And look at the example of the Elizabeth Holmes story, right? Carreyrou’s great reporting for Wall Street Journal that ended up in his book Bad Blood that was then made into a podcast called The Dropout, made into a documentary called The Investor, I think? The Alex Gibney documentary. Then into a Hulu series starring Amanda Seyfried. I think there’s another podcast that Carreyrou’s doing. There’s a lot of content about this one story. One might say too much content. I’m not saying that. But I think there—your story can find audiences at different ways.

And, like, one of the things I really appreciate in the digital world is, versus the physical print paper—which I still love to read the physical paper, especially on Sundays—is that you can click on links and hyperlink. And that encourages two things. I think, one, it’s like showing your work and showing your sourcing a little bit. And, two, it’s like, here, if you’re really interested keep reading. You know, and so collecting a body—and I think Vox does a really good job of that too, where they kind of stack their explainers. I’ve always really admired that, where you can go and kind of double click for more information.

So I think those things could be a resource to readers. I think they can also be a resource to policymakers, right? And I think once you have a piece—like, if you run a piece or you see a piece, I think there’s nothing that also stops you—I mean, I feel like all I hear is congressmen asking you to call them, or congresswomen. And so, you know, I think that you can also approach that indirectly if you want an audience with them, and see if they’re willing to have the conversation based on something that’s fact-based, that’s well-argued, right?

STARR: Yeah. Valery, you’re up.

Q: Hi. My name is Valery Leon Quintero. I come from Wheaton College, Massachusetts. And I’m also from Venezuela, so I’m pretty interested—yes. I have lived the whole Chavez regime, and Maduro, and all of it.

And I’ve got two questions. I’m a student of international relations and sociology. But I have discovered that my interests may not lay in those areas. However, I find it extremely difficult to tell stories about the things that I’m passionate about, because it’s not the interests of a lot of people. For example, when we’re talking about refugees, we often forget about the stateless people who are barely mentioned in any headline. But when I go to different people and try to present these things they are, like, sorry, this is not what we want. So how can we make sure that that is included?

And my second question is particularly to Alexandra, because there’s a—well, I mean, to both of you. There is a security concern that when you put your voice out there it’s similar to put a target on your back. As a Venezuelan citizen, the moment that happens—(inaudible). So how do you deal and navigate those responsibilities and duties within your profession, and then going as an individual? Thank you.

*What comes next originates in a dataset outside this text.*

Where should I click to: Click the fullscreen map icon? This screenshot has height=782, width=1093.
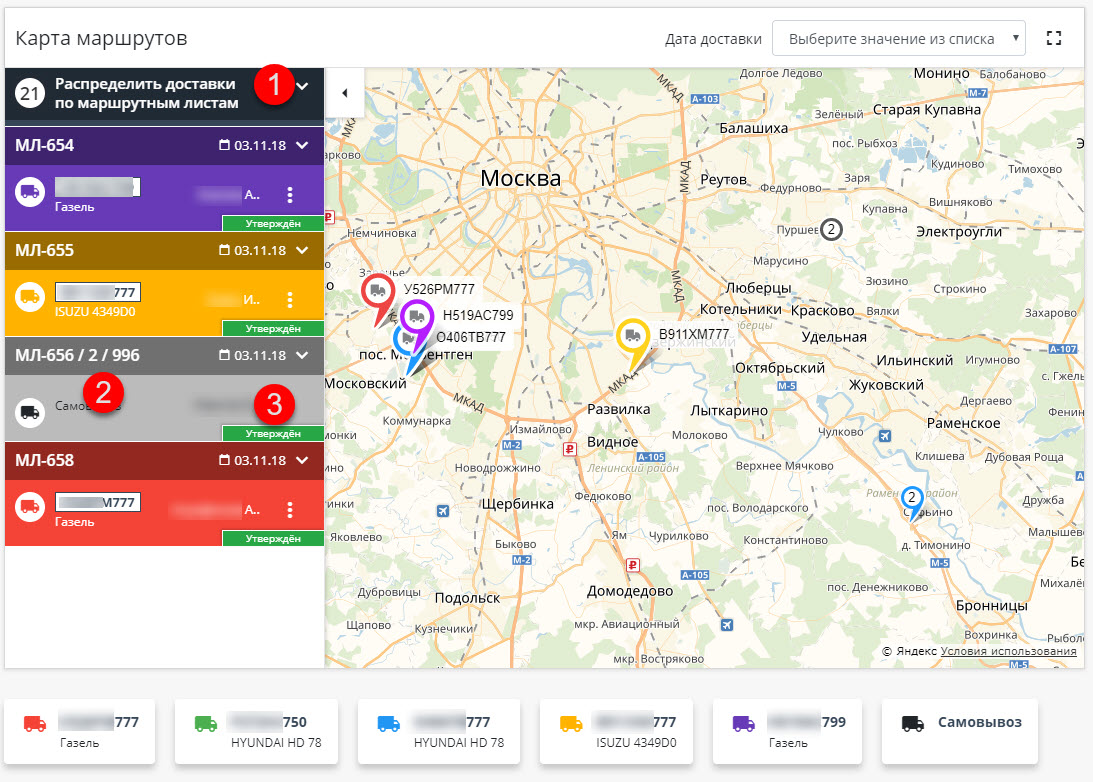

STARR: Those are great questions. (Speaks in Spanish, then continues in English.) My mom is Venezuelan, so I grew up there for chunks of my childhood.

So, for your first question, getting people interested in issues that aren’t going to find ready acceptance, or are not generally—they don’t find favor immediately with editors, right? Is that sort of the—yeah. That’s—you will—it will be hard to find a journalist who cannot tell you stories like that, right?

RAZA: Yeah. And I think it’s not necessarily a reflection—I mean, most ideas—like, as a general rule, like, most ideas don’t get made. And we say that all the time in Hollywood, right? Most ideas don’t get—most ideas are not TV shows, and most new TV shows the idea was already existing, but no one had greenlit it until the point. (Laughs.) So there’s—or, many, I should say. I think it’s not a reflection. I think this—for example, statelessness, right, which is the topic that you’re saying, Valery, you’re interested in. I think that it’s a really interesting question. Like, what does it mean to be stateless? I could imagine a really cool kind of graphic visualization, you know, of the faces of people who are stateless, or the stories of people who were stateless, just even—you know, or maybe something that’s, like, a visual plus and audio format.

And I think that if you’re, you know, not getting into the pages of a paper there is—you know, like is there an exhibition? Is there a short film? Is there a—you know, a series of kind of, like, an Instagram story or something that you can take? Is there someone who will help you amplify your voice in different ways? It’s not going to be—right? I encourage people to look at all kinds of opportunities. Is there a celebrity who cares passionately about this issue, or could? I think that I would just encourage you to be—to really think originally about how to amplify, because I think it’s really important, the story, actually. And we talk about the rights of individuals as, like, granted by states. And if you have a stateless individual, who’s granting them rights, right, in this world that we live in? And particularly as we think about, like, states kind of eroding in power, the loss of sovereignty—you know, there’s all kinds of questions. And how that trickles down to an individual level I think is a really—is a really compelling story.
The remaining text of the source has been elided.